Filters are ubiquitous in computer science, enabling space-efficient approximate membership testing. Since Bloom filters were introduced in 1970, decades of work improved their space efficiency and performance. Recently, three new paradigms have emerged offering orders-of-magnitude improvements in false positive rates (FPRs) by using information beyond the input set: (1) learned filters train a model to distinguish (non)members, (2) stacked filters use negative workload samples to build cascading layers, and (3) adaptive filters update internal representation in response to false positive feedback. Yet each paradigm targets specific use cases, introduces complex configuration tuning, and has been evaluated in isolation. This results in unclear trade-offs and a gap in understanding how these approaches compare and when each is most appropriate. This paper presents the first comprehensive evaluation of learned, stacked, and adaptive filters across real-world datasets and query workloads. Our results reveal critical trade-offs: (1) Learned filters achieve up to 10^2 times lower FPRs but exhibit high variance and lack robustness under skewed or dynamic workloads. Critically, model inference overhead leads to up to 10^4 times slower query latencies than stacked or adaptive filters. (2) Stacked filters reliably achieve up to 10^3 times lower FPRs on skewed workloads but require workload knowledge. (3) Adaptive filters are robust across settings, achieving up to 10^3 times lower FPRs under adversarial queries without workload assumptions. Based on our analysis, learned filters suit stable workloads where input features enable effective model training and space constraints are paramount, stacked filters excel when reliable query distributions are known, and adaptive filters are most generalizable, providing robust theoretically bound guarantees even in dynamic or adversarial environments.
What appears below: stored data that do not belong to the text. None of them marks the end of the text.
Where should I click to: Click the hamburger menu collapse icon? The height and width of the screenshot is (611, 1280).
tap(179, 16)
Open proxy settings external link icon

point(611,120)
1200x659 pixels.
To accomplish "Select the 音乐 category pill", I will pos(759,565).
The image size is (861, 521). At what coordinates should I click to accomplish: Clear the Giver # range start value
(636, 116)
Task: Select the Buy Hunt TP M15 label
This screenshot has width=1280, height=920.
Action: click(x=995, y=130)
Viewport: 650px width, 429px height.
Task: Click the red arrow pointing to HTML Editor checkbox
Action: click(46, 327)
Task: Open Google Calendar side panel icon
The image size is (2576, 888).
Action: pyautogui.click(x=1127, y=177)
翻译：过滤器在计算机科学中无处不在，能够实现空间高效的近似成员测试。自1970年布隆过滤器被提出以来，数十年的研究不断提升了其空间效率和性能。近期，三种新范式通过利用输入集合之外的信息，在误报率方面实现了数量级的改进：(1) 学习型过滤器训练模型以区分（非）成员，(2) 堆叠式过滤器利用负查询工作负载样本构建级联层，(3) 自适应过滤器根据误报反馈更新内部表示。然而，每种范式均针对特定用例，引入了复杂的配置调优，且评估方式相互孤立。这导致权衡关系不明确，并存在理解这些方法如何比较以及各自最适用场景的空白。本文首次对学习型、堆叠式和自适应过滤器在真实数据集和查询工作负载上进行了全面评估。我们的结果揭示了关键的权衡关系：(1) 学习型过滤器可实现高达10^2倍的更低误报率，但在偏斜或动态工作负载下表现出高方差且缺乏鲁棒性。关键的是，模型推理开销导致其查询延迟比堆叠式或自适应过滤器慢高达10^4倍。(2) 堆叠式过滤器在偏斜工作负载下能可靠实现高达10^3倍的更低误报率，但需要工作负载知识。(3) 自适应过滤器在各种设置下均具有鲁棒性，在无需工作负载假设的情况下，对抗性查询下可实现高达10^3倍的更低误报率。基于我们的分析，学习型过滤器适用于输入特征支持有效模型训练且空间约束至关重要的稳定工作负载；堆叠式过滤器在已知可靠查询分布时表现优异；自适应过滤器最具普适性，即使在动态或对抗性环境中也能提供鲁棒的理论有界保证。